Исходный текст:

Есть ли смысл в таком небрежении к тому, что всегда должно быть облечено строгой военной тайной?

 

Снова и снова в разговорах ответственных лиц волна намеков и прямых высказываний о том, что в ближайшее время блокада будет прорвана. Это суждение волной растекается по армии и по городу, вновь возбуждает надежды на близкое освобождение Ленинграда от кольца блокады... Сколько таких волн прокатилось зря? Но везде разговоры: «На этот раз получится!..»

 

Как рубильники, включились в наступление один за другим участки фронта на юге. И каждому в Ленинграде, от генералов до дворничих, хочется, чтобы и наш участок двинул вперед войска. Каждый спрашивает себя и других: «А что же мы? Скоро ли? Пора и нам наступать!»

 

Я слышал, так же хочется наступать и Говорову, и он отвечает задающим ему вопросы:

 

«Хотим. Пора. Сегодня ж пошли бы в наступление, да пока не разрешают!..»

 

Многое я знаю довольно точно. Но молчу. И ничего не могу записывать. Военная тайна должна быть свята. О том, что наш фронт собирается наступать, немцы, конечно, догадываются, — не дураки. Но мы пытались уже не раз, и они привыкли к тому, что нам развить успеха не удавалось. Пусть их «привычка» действует и на этот раз, их успокаивает. А больше ничего знать им не следует, никакая небрежность или случайность не должна им помочь. Ни в чем!

 

Дух, выдержка, мужество нашего народа — победили.

 

...Огромная комната — пять коек по стенам, канцелярские столы казармы, свет из-под потолка. Все сожители мои отсутствуют. Радио вновь передает сообщение об итогах боев.

Восьмой час утра...

 

8 часов утра

 

Девяносто девять процентов горожан спят, многие из них не встречали Нового года вовсе. И нечем было, и не с кем, или была работа.

 

А перед сном везде и всюду шли разговоры. О чем сейчас говорит Ленинград?

 

Об успехах на южных фронтах, о том, «скоро ли, скоро ли?»; о далеких родных людях; о питании и всяких обменных операциях; об артиллерийских обстрелах; об умерших и погибших; конечно, о прошлой зиме и о том, что нынешняя проходит легче. И о мужестве, о героизме своем, — это говорится с гордостью, с сознанием своего превосходства над другими, «ничего не понимающими» людьми других городов. О дровах и о разбитых стеклах. И о последних бомбежках с воздуха (как о чем-то скучном и надоедливом, от чего можно бы отмахнуться, — так, как говорили в прежнее время о скверной погоде, — столь же спокойно и почти равнодушно). О будущем...

Фрагмент данных:
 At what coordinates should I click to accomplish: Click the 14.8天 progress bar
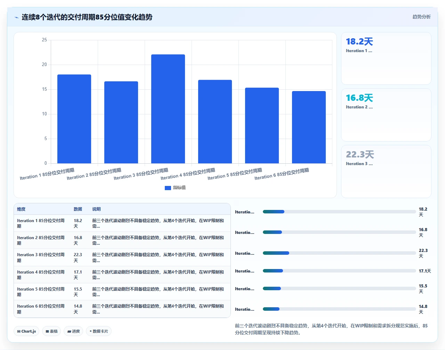339,309
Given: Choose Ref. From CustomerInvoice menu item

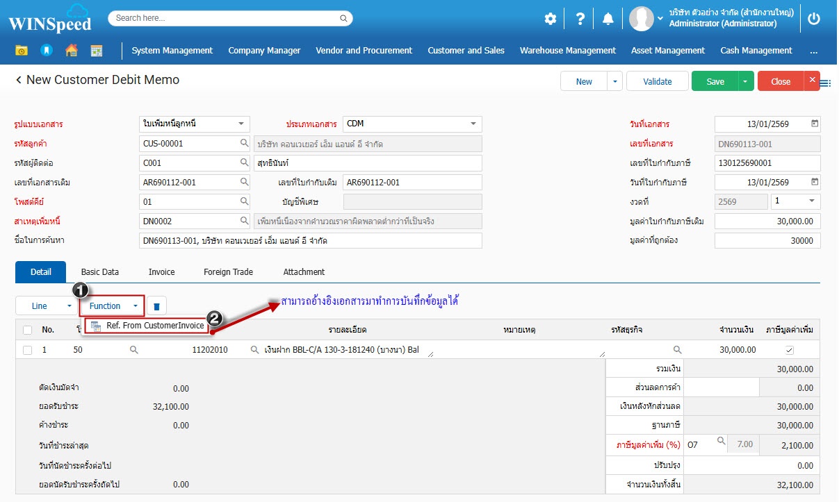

Задание: Продолжите текст о блокадном Ленинграде, начав сразу после его последней фразы. Строки никак не связаны с текстом о блокадном Ленинграде.

Ожидаемый ответ:
Самые большие, самые острые разговоры всегда о будущем: о надеждах своих и мечтах и желаниях. Все хорошее впереди, — только впереди! Ради этого хорошего столько перенесено, перетерплено... Скорей бы, скорей!.. Все придется тогда строить заново. И тот, кто думает глубже, понимает порой, что даже если у тебя (там, вдали, на Большой земле) — семья, то все ж и семью придется, может быть, строить заново.

 

Вера и надежда, только они оправданье всего! Да еще вот гордость у тех, кто доволен своим поведением, своей стойкостью в этот год.

 

Будут бои...

 

Двух мнений нет. Есть только такие два мнения: либо скоро в боях мы сами прорвем блокаду, либо немцы, блокирующие Ленинград, будут окружены тогда, когда общие успехи на фронтах позволят взять Псков, выйти к морю.

 

...Если выстроить взятые и уничтоженные нами автомашины в цепочку, то линия машин протянется на сто километров. Линия танков — на пятнадцать километров. Какая колоссальная техника!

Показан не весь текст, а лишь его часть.